Ahora bien, el lector notará que, en nuestra clase política, habita una fauna autóctona, diversa y saurópsida, que reivindica de manera constante, la filosofía dicotómica del conflicto, del no diálogo y de la perpetua pose. Te hablan de libertad, de justicia social y de derechos, mientras promueven con la misma corbata, la suspensión de las garantías individuales, la implementación de una igualdad selectiva y hemipléjica, y el martirio y avasallamiento del derecho a quien ostente pensar distinto o al que se niegue ser bautizado por la palabra santa.

Cabe preguntarse a esta altura entonces ¿es válido utilizar el odio y el hambre? Sin dudas que la respuesta debería ser que no, que no es válido utilizar la miseria humana como mero recurso propagandístico, político y egoísta. Menos válido es deformar la realidad, es negar los hechos y construir relatos artificiales que son acomodados milimétricamente para ser funcionales a estrategias de polarización y sensibilidad. Y aún menos válido, por no utilizar el término nefasto, es sembrar y alimentar el odio de los unos contra los otros, crear falsos enemigos donde no los hay, bajo un haz de miedo, negatividad y augurios de escenarios tenebrosos donde se ponen en juego la libertad, el hambre y la esperanza.

En una pasada columna, señalaba la política entendida como el arte de lo posible, en una suerte de receta pragmática inscripta en la gestión del conflicto social. En este sentido, y volviendo a esa concepción brevemente mencionada, Valles (2000) señala que la política es la “práctica  o actividad colectiva, que los miembros de una comunidad llevan a cabo. Su finalidad es regular conflictos entre grupos y su resultado es la adopción de decisiones que obligan (por la fuerza si es necesario) a los miembros de una comunidad”. Dicho esto, la política debería ser quien articule y regule los conflictos, no quien los cree ni quien los alimente. ¡Despertad os ruego, del sueño benevolente de la mercantilización de las esperanzas de la ciudadanía! ¡Largaos de aquí pútrida casta de ponzoñosas hienas de las nobles ideas!

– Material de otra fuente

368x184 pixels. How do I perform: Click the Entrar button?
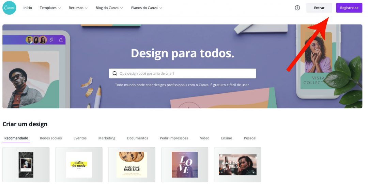click(x=319, y=8)
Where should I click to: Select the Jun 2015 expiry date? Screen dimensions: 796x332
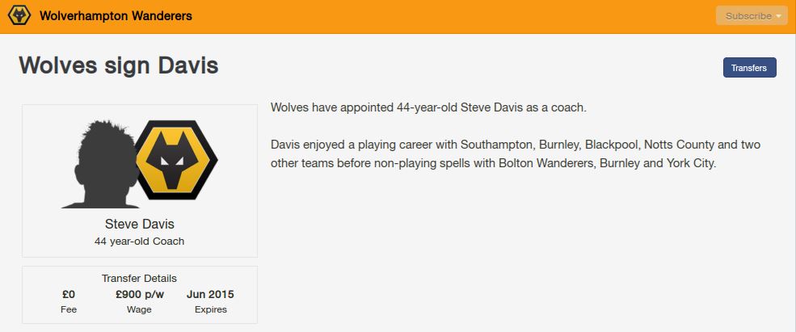pyautogui.click(x=210, y=294)
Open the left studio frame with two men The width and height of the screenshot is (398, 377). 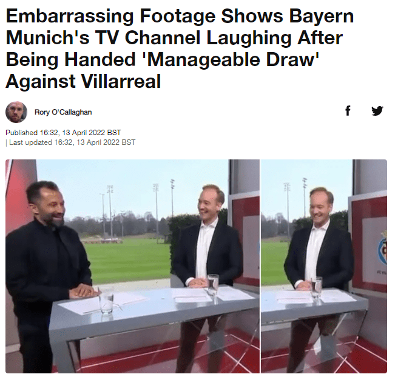click(x=132, y=266)
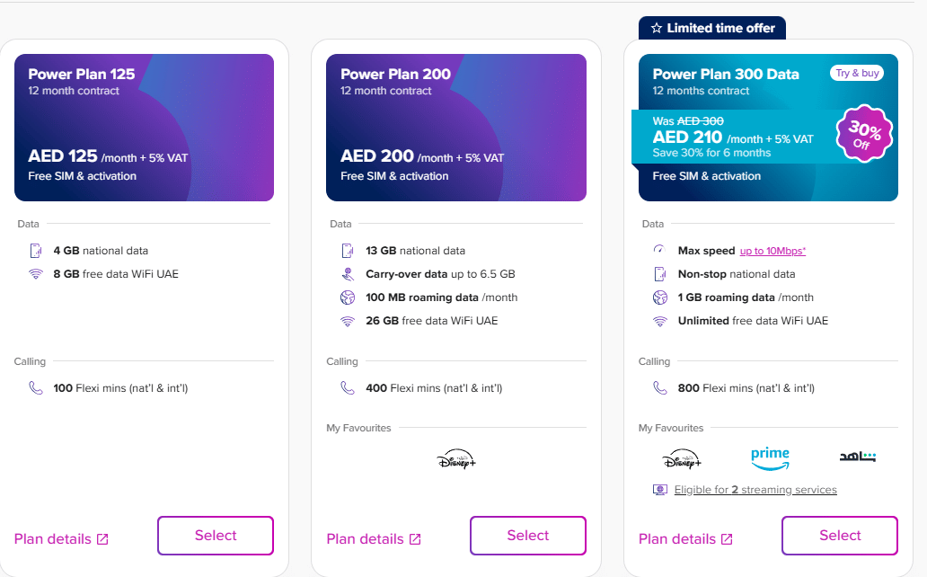This screenshot has width=927, height=577.
Task: Click the WiFi icon beside Unlimited free data
Action: pos(659,321)
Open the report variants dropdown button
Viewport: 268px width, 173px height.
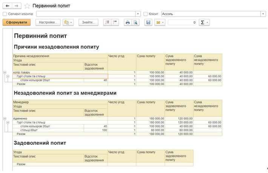pos(68,23)
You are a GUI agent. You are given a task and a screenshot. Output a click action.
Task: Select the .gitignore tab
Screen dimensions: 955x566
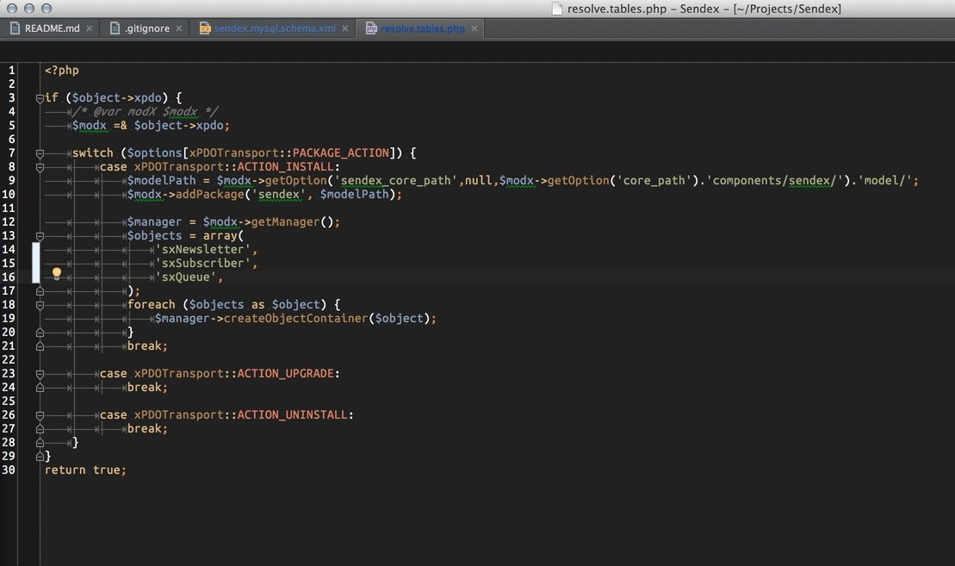(x=146, y=28)

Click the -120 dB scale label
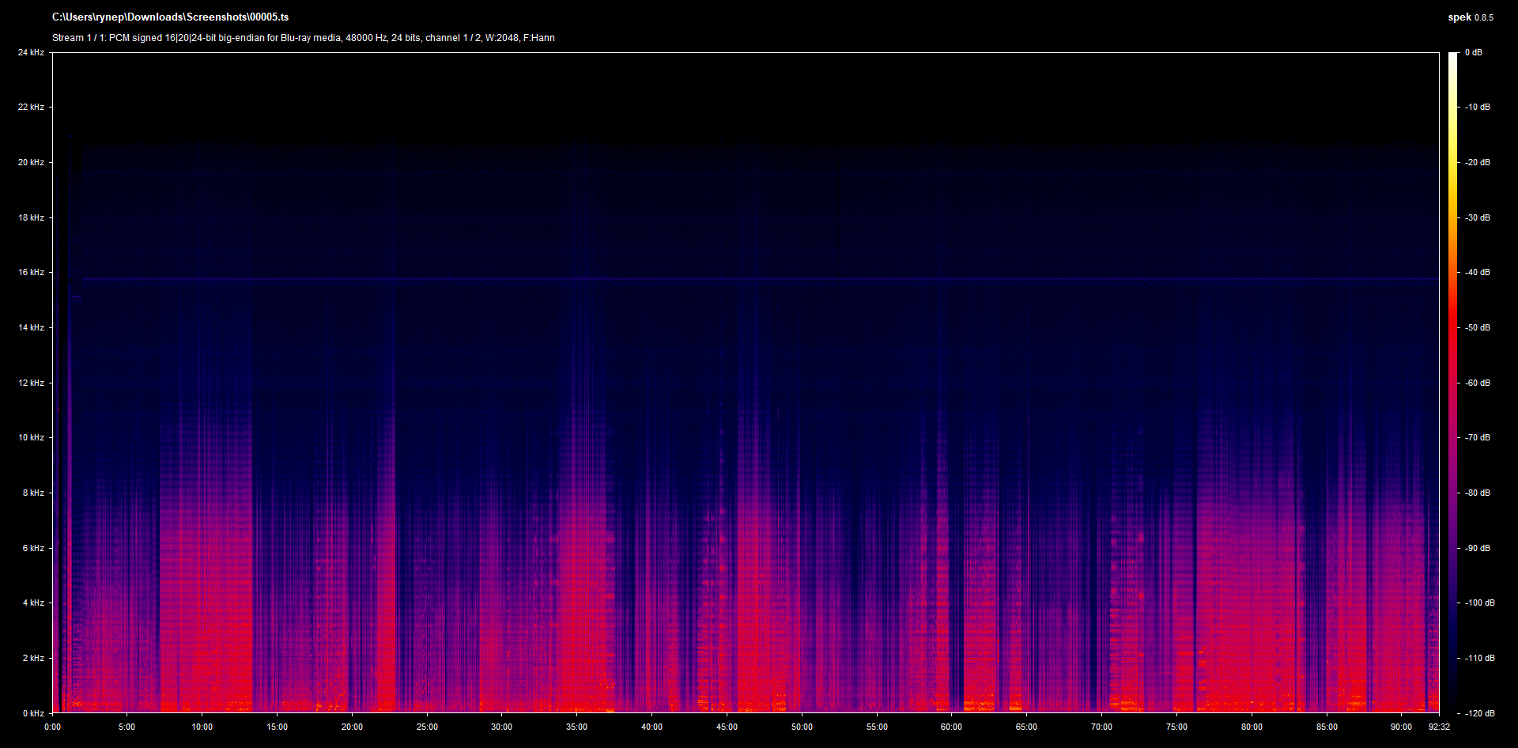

Para finalizar, cabe preguntarse tal como lo hizo hace algún tiempo, el gran Arturo Pérez Reverte: ¿No es mejor echarse en brazos de una naturaleza ciega, desprovista de sabiduría y objetivos, que temblar toda la vida esclavizados por una supuesta Inteligencia Todopoderosa, que ha dispuesto sus sublimes designios para que los pobres mortales tengan la libertad de desobedecerlos, y convertirse así en continuas víctimas de su cólera implacable?